Tokyo-based Honda's invitation to the product launch — one of the first since March 11 — had warned that thermostats will be set at 28 degrees and that executives would be dressed in Cool Biz attire.

In addition to the Fukushima No. 1 crisis, which is expected to take years to resolve, another power plant was shut down months later over safety fears, causing the government to pressure companies and consumers to cut back on power use.

Automakers, a pillar of the economy, are under great pressure to cut power use 15 percent.
Autoworkers are producing cars on weekends and will instead take Thursdays and Fridays off for the next three months starting in July to reduce the load on power companies and avoid blackouts during peak demand periods.

Honda has said vehicle production in Japan will return to predisaster levels by the end of this month, and global production in August or September.

All orders for the Fit Shuttle will be delivered in two months' time, said Sho Minekawa, the executive in charge of Japan sales. There are no plans to offer the model overseas so far.

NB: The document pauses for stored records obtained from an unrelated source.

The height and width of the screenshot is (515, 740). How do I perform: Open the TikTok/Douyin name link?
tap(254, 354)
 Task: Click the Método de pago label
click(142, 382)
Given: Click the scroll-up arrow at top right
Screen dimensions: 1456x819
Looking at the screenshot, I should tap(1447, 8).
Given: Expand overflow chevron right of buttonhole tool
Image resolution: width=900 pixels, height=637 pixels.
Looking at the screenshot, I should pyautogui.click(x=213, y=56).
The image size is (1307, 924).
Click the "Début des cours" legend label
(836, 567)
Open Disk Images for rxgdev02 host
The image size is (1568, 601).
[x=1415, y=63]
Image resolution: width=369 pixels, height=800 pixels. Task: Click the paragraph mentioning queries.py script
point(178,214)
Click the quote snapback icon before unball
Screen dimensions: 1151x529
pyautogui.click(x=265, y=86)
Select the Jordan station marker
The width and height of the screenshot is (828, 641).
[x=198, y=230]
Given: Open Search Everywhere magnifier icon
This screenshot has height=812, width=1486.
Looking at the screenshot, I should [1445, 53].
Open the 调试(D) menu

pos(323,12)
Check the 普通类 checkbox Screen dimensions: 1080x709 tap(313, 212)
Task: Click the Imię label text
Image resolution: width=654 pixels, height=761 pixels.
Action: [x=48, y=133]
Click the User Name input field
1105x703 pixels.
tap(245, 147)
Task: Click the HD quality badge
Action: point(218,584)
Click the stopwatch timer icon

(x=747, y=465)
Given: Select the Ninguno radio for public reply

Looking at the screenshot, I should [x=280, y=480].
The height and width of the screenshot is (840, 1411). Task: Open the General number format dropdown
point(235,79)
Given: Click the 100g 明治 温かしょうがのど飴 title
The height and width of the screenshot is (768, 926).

"We are finally able to introduce this product," he said. "We apologize to all those who have been waiting."

The Fit Shuttle, which comes as a hybrid (starting at ¥1.81 million) and with a gasoline engine (starting at ¥1.61 million), delivers the same mileage as the smaller Fit hatchback, according to Honda.

The hybrid version delivers 30 km per liter, or about 70 mpg, under Japanese test conditions, it said.

Honda is expecting its profit for the fiscal year through next March to plunge 63.5 percent to ¥195 billion from the previous year because of parts shortages and other disaster woes.

The maker of the Civic sedan and Odyssey minivan was battered by the cost of fixing damaged property and equipment, higher raw material costs, the strong yen and research expenses related to future products, such as environmental technology. Honda's global vehicle sales for the current fiscal year are projected to drop 6 percent on year to 3.3 million vehicles.

Honda to hire 1,000 temps
Honda Motor Co. will hire about 1,000 term employees at domestic plants, including in Saitama and Mie prefectures, during the second half of fiscal 2011 to cope with increased production expected from October to March, company sources said Thursday.

Honda is taking the measure because production is recovering from the March 11 catastrophe more quickly than anticipated and is expected to return to near normal by late June, they said.

The automaker will therefore withdraw its earlier plan set in April to gradually reduce the approximately 600 term employees at the plant in Saitama to zero by the end of September.

Honda will renew contracts of term employees if they want to do so, even for those whose employment contracts have already expired, they said.